Andy Tipton, Product Developer at Appurity Connect, considers the implications of cloud technology within the legal profession. How can law firms maintain compliance and productivity when they’re working in the cloud?

Glance round almost any office these days and you'll see plenty of people with more than one smartphone, plus a tablet and a laptop – maybe even a desktop PC.

At least one of those devices will be personally owned and connected to the company network, usually via a secure guest connection, rather than the main infrastructure.

Many other organisations are using COPE (corporate owned, personally enabled) policies, where people can use their business devices for personal purposes. Again, strong security is usually in place, including the ability to wipe the device if it is lost or stolen.

This is the mobility revolution, unfolding before our very eyes. It's happened with incredible speed and it's brought with it a key issue for the legal profession in particular. If people want to work away from their desks, how do you connect them securely to the corporate infrastructure and, critically, where do you store the data they need?

Compliance and confidentiality have to be balanced against the productivity and client service benefits that arise from the freedom to work anywhere.

Many law firms are debating the relative benefits of moving data to the cloud, or keeping it securely on-premise. In the cloud, there is the issue of exactly where the data resides, with the risk that it may actually be held outside the jurisdiction of national data protection standards.

But on-premise storage is far less versatile and not as readily accessible as the cloud. Remote connections to the corporate network also carry their own risks, especially over public WiFi.
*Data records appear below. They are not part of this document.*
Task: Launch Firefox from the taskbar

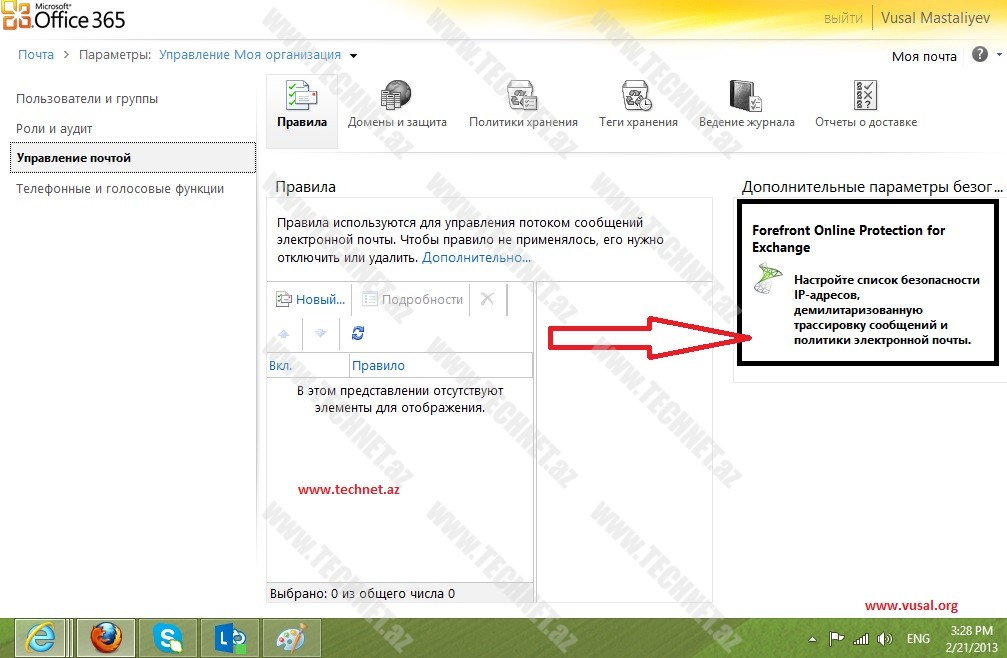Action: [105, 637]
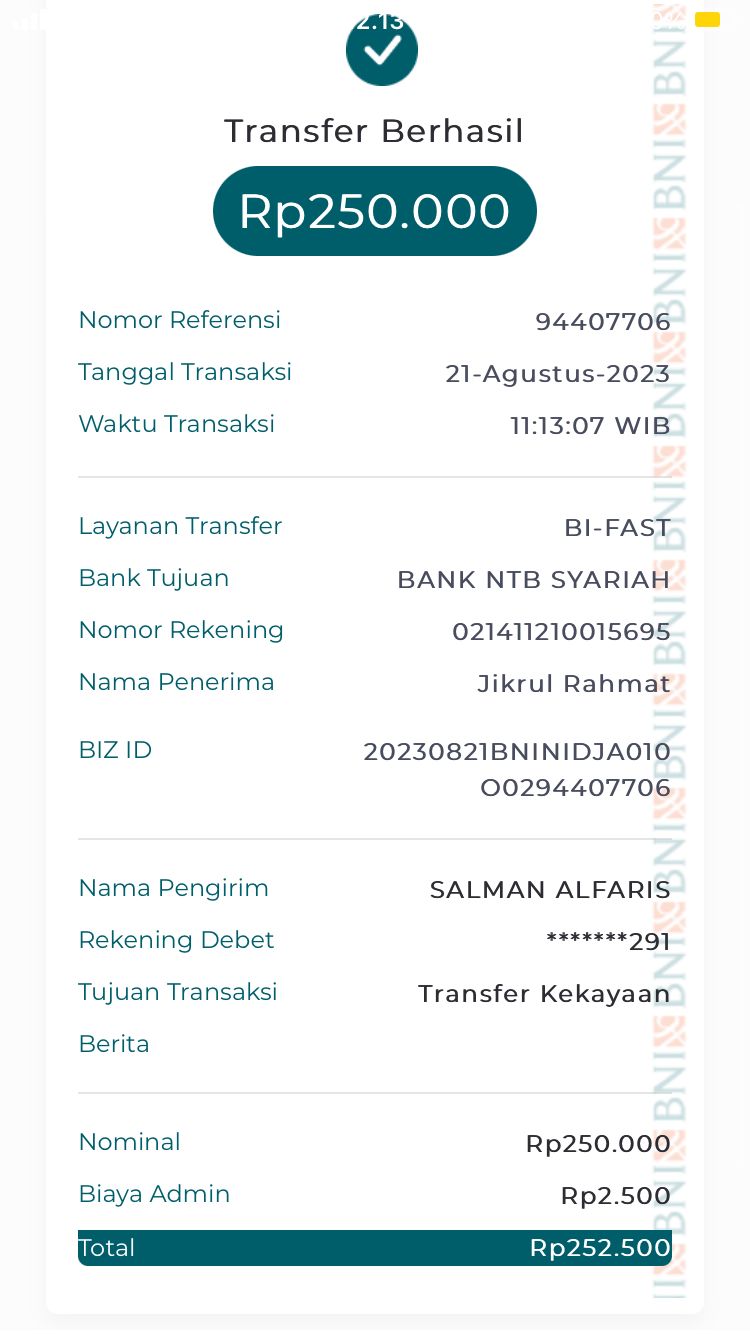Select the Biaya Admin Rp2.500 value
Screen dimensions: 750x1334
[615, 1195]
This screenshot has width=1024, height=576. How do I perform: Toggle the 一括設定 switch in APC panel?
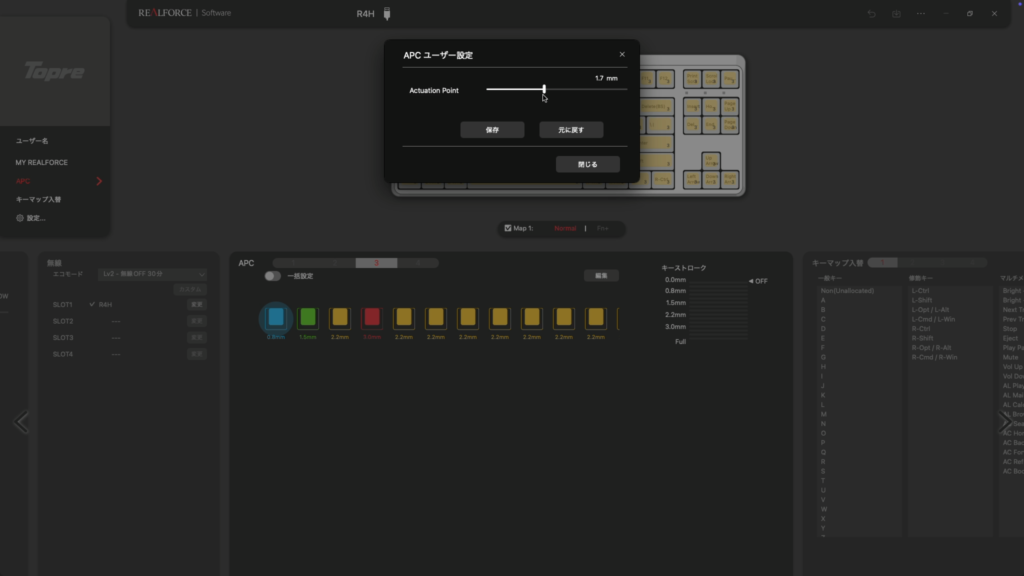click(272, 276)
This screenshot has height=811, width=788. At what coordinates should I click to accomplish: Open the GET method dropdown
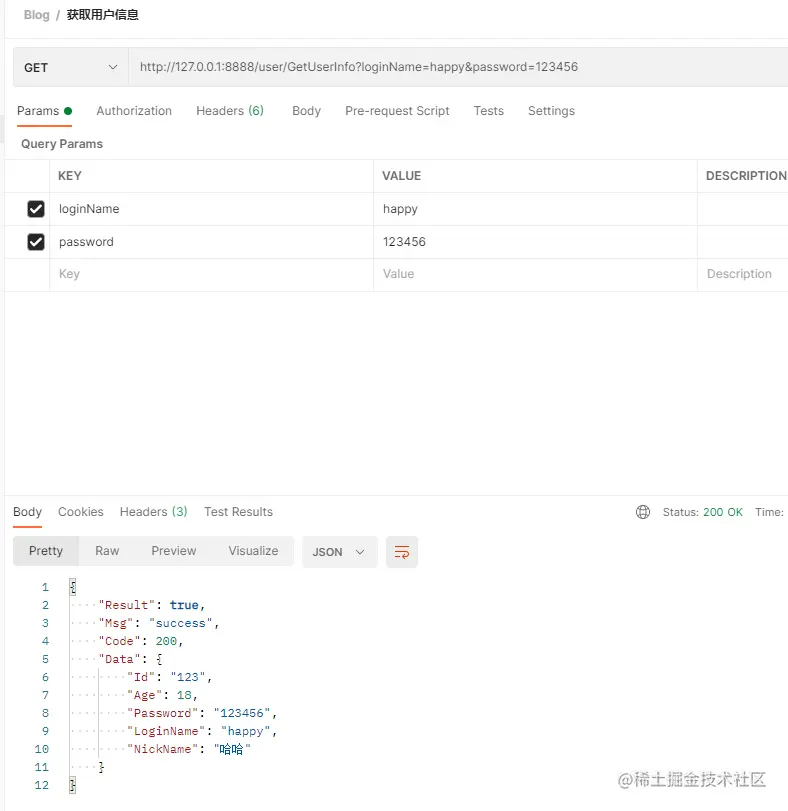click(70, 68)
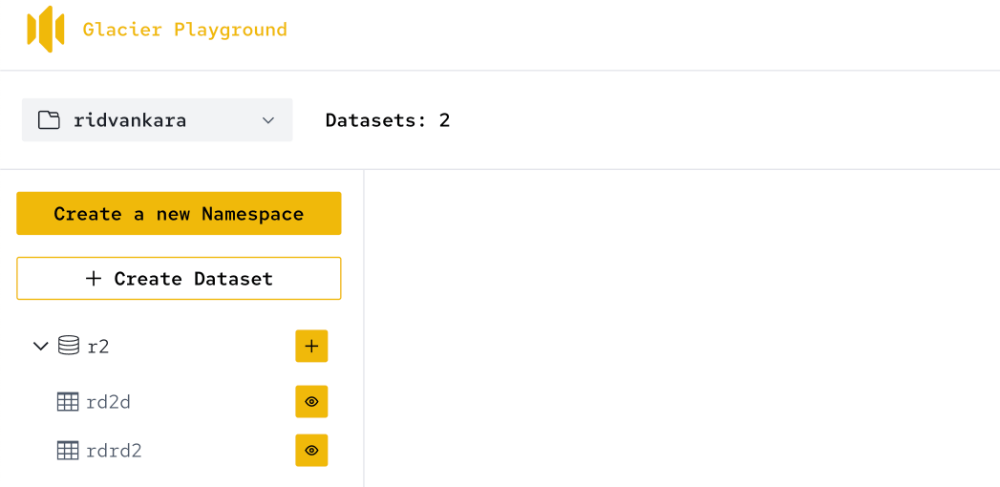Screen dimensions: 1000x487
Task: Select the r2 dataset name
Action: pos(98,346)
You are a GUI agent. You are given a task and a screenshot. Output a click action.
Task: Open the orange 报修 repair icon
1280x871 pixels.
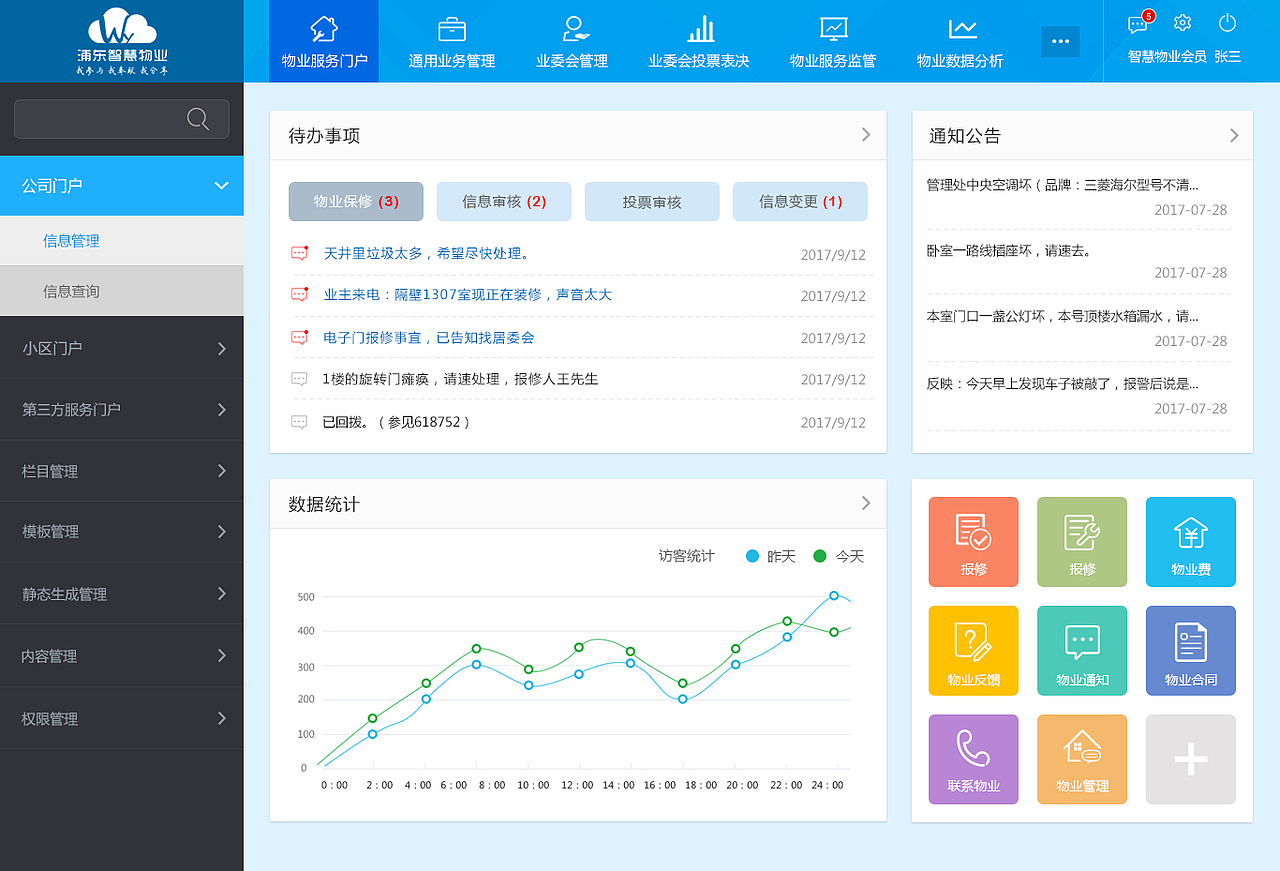(x=973, y=541)

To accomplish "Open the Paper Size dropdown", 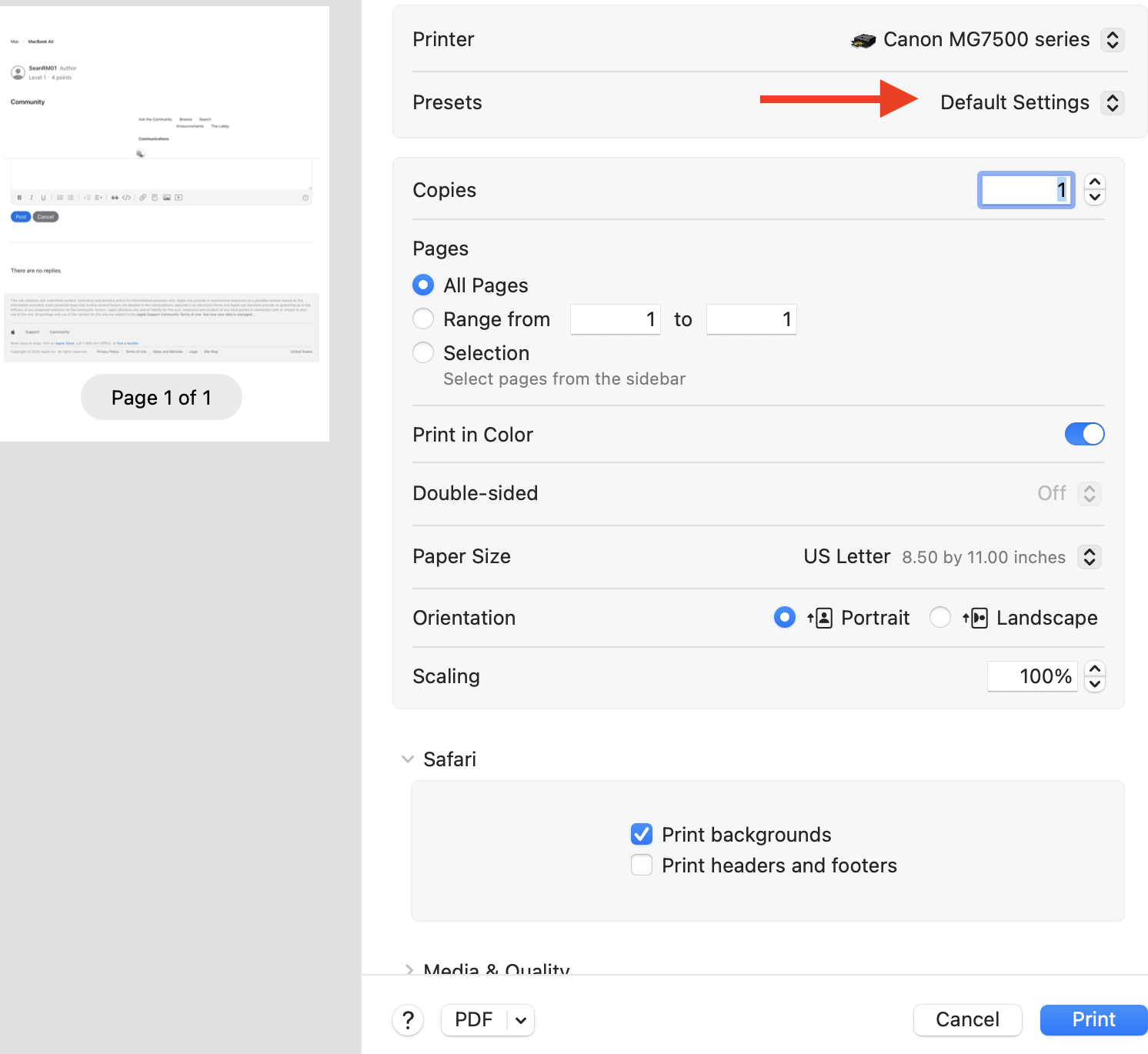I will click(1089, 557).
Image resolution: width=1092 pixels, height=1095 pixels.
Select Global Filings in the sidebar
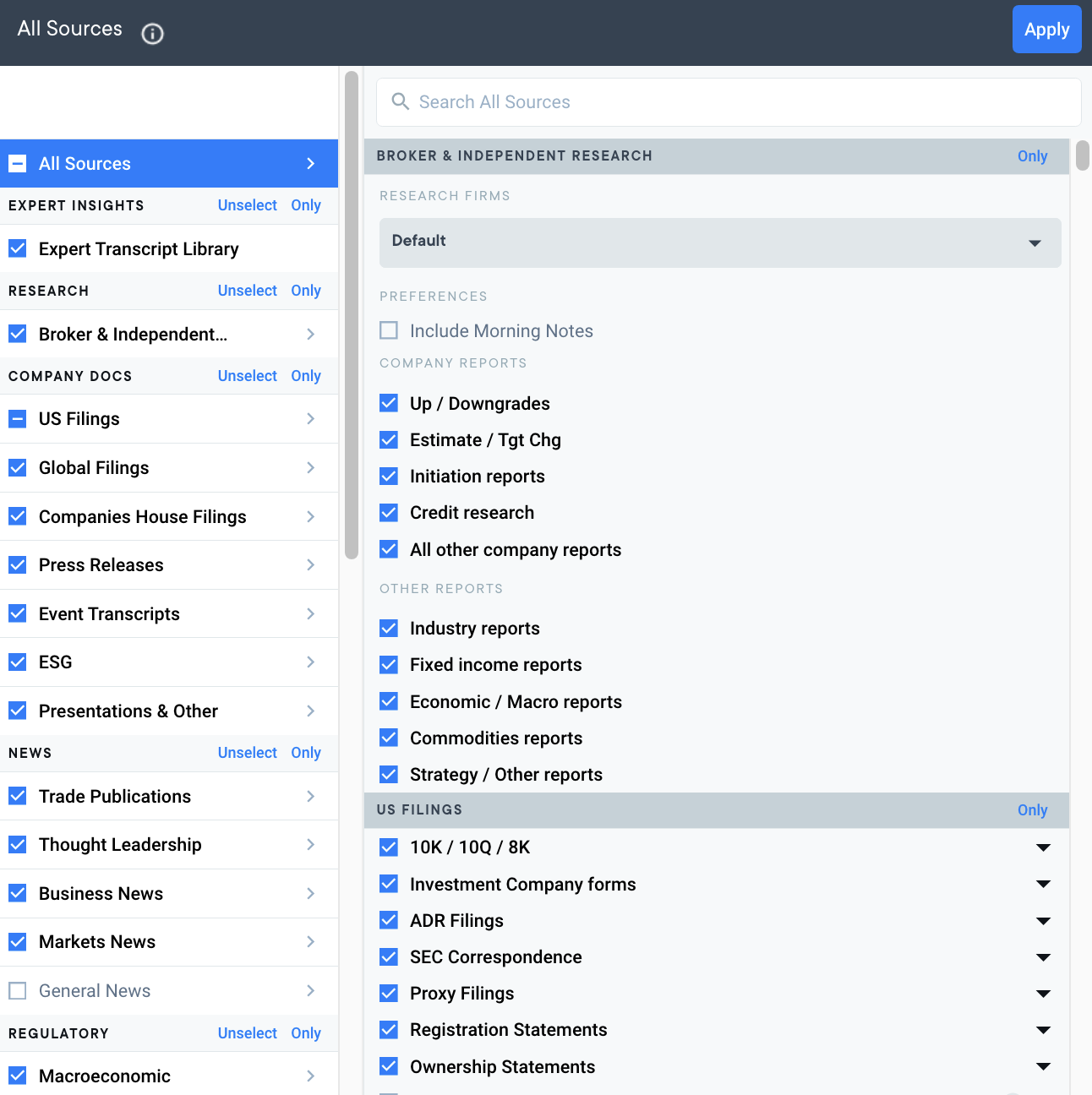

At the heart of the question are the issues of trust and control. Every document relating to a matter may be highly significant and a lawyer in charge of a team needs to know that the trail of relevant correspondence is complete and in good order.

Now that email and even text messages can be used as evidence in many cases, the storage of digital communication trails has become a critical concern. Conventional mail clients such as Outlook provide some level of ‘send-and-file' functionality, but they cannot accommodate the full breadth of channels used by busy lawyers on the move these days.

This is why the cloud has become a serious option for law firms seeking to provide orderly and easily accessible storage for their teams. New device and application management technologies, such as MobileIron, Samsung KNOX and BlackBerry BES12, provide cloud security standards that comply with stringent regulatory requirements, such as CESG in the UK, and the European Commission's General Data Protection Regulations.

But while the debate over cloud and on-premise wrangles on, users are coping with a more immediate problem. Whether the connection is to the cloud or to the corporate core, what happens when the signal disappears?

It matters because the mobility revolution has already been a great liberation for knowledge workers such as lawyers. They often operate at intense levels of activity, putting in long hours.

Mobile technology has allowed legal professionals to work at times and in places that were previously unproductive – on trains, waiting for appointments, in departure lounges – which means they do not need to give up so much personal time. Of course, it may mean that they simply take on more work, but at least they have more choice over when to work, and when to take a break.

However, even today’s mobile networks and guest WiFi services are not 100% reliable. There are still many dead zones, even in major metropolitan centres, and on train or coach services that offer WiFi.

Connectivity in itself is not the real problem. The issue is any break in rhythm that interrupts the stream of thought and productivity. A moment's lost connection can be irritating at best, disastrous at its worst.

Appurity Connect is working with a growing number of law firms who are adopting apps such as Rubus to bridge the gap between the online and offline world.

Rubus resides on the mobile device – BlackBerry, Android, iOS – and conducts a mini sync of a user's headline data. In other words, rather than syncing the entire desktop, it recognises the files and folders in use and keeps a virtual snapshot of them available locally on the device.

Thus when coverage disappears, the user can continue working without interruption. When coverage is restored, the headline data is re-synced and the cycle of productivity continues as if nothing had happened.

It is technologies like these that will bring the cloud fully into the mainstream of business operations, and not only in the legal profession. All knowledge workers can benefit from solutions that can bridge the gap between the ideal of ‘always-on’ and the reality of ‘sometimes off’.

In its Four Pillar Research, IDC says that the term ‘cloud' will no longer be used by 2020. We'll all just assume that everything just runs that way.

In fact, most people are already happily working their way through various clouds from their smartphones, tablets and computers. Whether they use Dropbox, Flickr, Spotify, or any other hosting or streaming service, they're cloud natives.

The issue is that by restricting use of the cloud, firms will force users to go their own way to get the freedom and productivity it enables, with serious risks to compliance and data security. But with solutions such as Samsung KNOX, MobileIron and Rubus, firms have the protection, visibility and accountability they need to make the cloud a viable, practical way forward.